JAKARTA, Suara-Rakyat.ID- Di Indonesia, gempa megathrust bukanlah hal yang baru. Berdasarkan data yang dikompilasi oleh BMKG, terdapat banyak gempa megathrust yang terjadi di berbagai wilayah.
Mengenai megathrust, Peneliti Badan Riset dan Inovasi Nasional (BRIN) mengungkapkan fakta-fakta fenomena alam tersebut dan cara mitigasinya.
Secara harfiah megathrust berarti patahan naik yang sangat besar. Indonesia yang berada di atas ring of fire, memiliki wilayah yang luas dan rentan terhadap megathrust.
Peneliti Ahli Pusat Riset Kebencanaan Geologi BRIN, Nuraini Rahma Hanifa, menjelaskan sebagian besar gempa megathrust dan tsunami terjadi di sepanjang Sumatra, beberapa di Jawa, dan cukup banyak di bagian timur Indonesia.
Terdapat beberapa lokasi terlihat kosong yang sebenarnya bukan berarti tidak ada potensi tsunami, melainkan disebut sebagai ‘seismic gap’. Artinya, sebuah area yang memungkinkan akan terjadinya gempa besar kapan saja.
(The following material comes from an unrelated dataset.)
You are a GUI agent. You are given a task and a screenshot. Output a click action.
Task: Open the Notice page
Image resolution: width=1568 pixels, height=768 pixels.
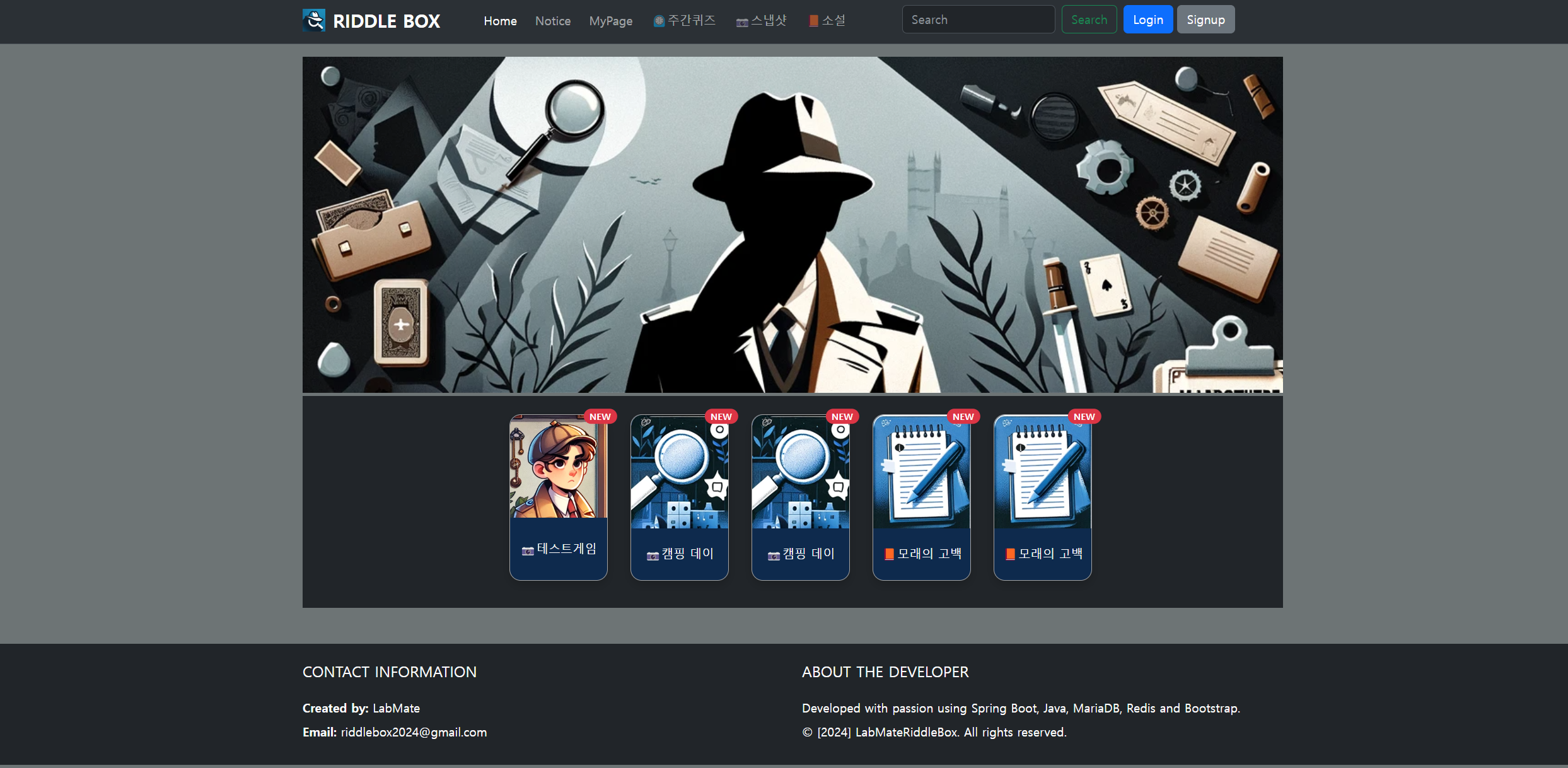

“Hasil riset yang telah banyak dilakukan dapat berkontribusi dalam upaya pengurangan risiko gempa,” ujar Rahma dikutip dari keterangan resmi BRIN, Selasa (3/9/2024).
“Megathrust beserta potensi gempanya adalah nyata, tetapi hal ini sebagai bagian dari fenomena alam yang harus dihadapi dengan adaptasi dan mitigasi,” imbuhnya.
Berdasarkan peta gempa 2017 yang sedang diperbarui dan diproyeksikan selesai pada akhir 2024, lokasi megathrust di Indonesia umumnya terletak di sisi barat Sumatera hingga selatan Jawa.
“Bidang megathrust ini seukuran Pulau Jawa. Bayangkan jika bergerak 20 meter secara serentak, goncangannya akan sangat besar,” jelasnya.
Di selatan Jawa, megathrust terbentang sepanjang 1.000 km dengan bidang kontak selebar 200 km, yang mengujam hingga kedalaman sekitar 60 km, dan terus mengakumulasi energi yang siap dilepas kapan saja.
“Di bawah Pulau Jawa, terdapat lempeng samudra Indo-Australia yang menghunjam ke bawah selatan Jawa, sedangkan di atasnya ada lempeng kontinental. Pertemuan antara lempeng samudra dan lempeng kontinental inilah yang disebut bidang megathrust,” jelasnya.
Dalam konsep bencana terdapat hal yang bisa dan tidak bisa dikontrol, seperti pergerakan bumi dan pertumbuhan penduduk. Risiko bencana adalah fungsi dari bahaya dan kerentanan, yang dibagi dengan kapasitas atau kemampuan beradaptasi.
Kerentanan ini, kata Rahma, berhubungan dengan eksposur atau pertumbuhan penduduk. Oleh karena itu, untuk mengurangi risiko bencana dari potensi megathrust, kapasitas adaptasi penduduk harus ditingkatkan.
“Jika hal ini tidak ditingkatkan, sementara kita sudah tahu akan adanya bencana tetapi tidak mengambil tindakan apa-apa, maka kapasitas kita rendah, dan ini akan meningkatkan risiko bencana,” tegasnya.
Rahma menekankan pentingnya pemahaman yang baik tentang megathrust untuk meningkatkan kapasitas adaptasi.
Ancaman dari megathrust terbagi menjadi ancaman primer seperti goncangan gempa permukaan dan surface rupture. Kemudian ada ancaman sekunder seperti tsunami, longsor, likuifaksi, dan kebakaran.
“Kita bisa hidup berdampingan dengan fenomena megathrust, dan bukanlah sesuatu yang harus ditakuti. Kita memang harus hidup bersama dengan megathrust, apalagi kita berada di negara kepulauan,” pungkasnya.